Ironia della sorte, è un colpo di Corvino, Vlahovic, a stendere il Lecce. Il giocatore portato in Italia, alla Fiorentina, dall’attuale direttore del Lecce, realizza una doppietta che insieme alla marcatura di Bremer infliggono una sconfitta pesante almeno per quanto visto in campo. Il Lecce, nel primo tempo, c’è e risponde colpo su colpo. Nella ripresa, gli attacchi di una squadra impegnata nella corsa scudetto, che può, momentaneamente, prendere la prima posizione, hanno la meglio su una difesa che stava dando tutto.
Primo tempo piuttosto equilibrato con i duelli Vlahovic-Pongracic e Krstovic-Bremer che infiammano in campo e fuori. Entrambi gli attaccanti hanno sui piedi delle palle comode, ma la palla più importante Krstovic la gioca da difensore andando a togliere a McKennie un gol quasi fatto. Da segnalare anche le occasioni per Kostic da una parte e Oudin dall’altra, entrambe imprecise, soprattutto quella del francese che liscia la palla al volo.
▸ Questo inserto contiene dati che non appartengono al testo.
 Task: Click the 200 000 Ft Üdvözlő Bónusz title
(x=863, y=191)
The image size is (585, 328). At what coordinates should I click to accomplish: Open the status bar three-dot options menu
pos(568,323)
Nella ripresa la Juventus trova i tre gol decisivi con la doppietta di Vlahovic che segna prima sfruttando un assist ottimo di Cambiaso dopo una respinta di Falcone su Yldiz e togliendo poi la marcatura a McKennie autore di un buon colpo di testa indirizzato in porta; e la rete finale, che rende troppo pesante per il Lecce la sconfitta, almeno per quanto dimostrato nel primo tempo, di Bremer.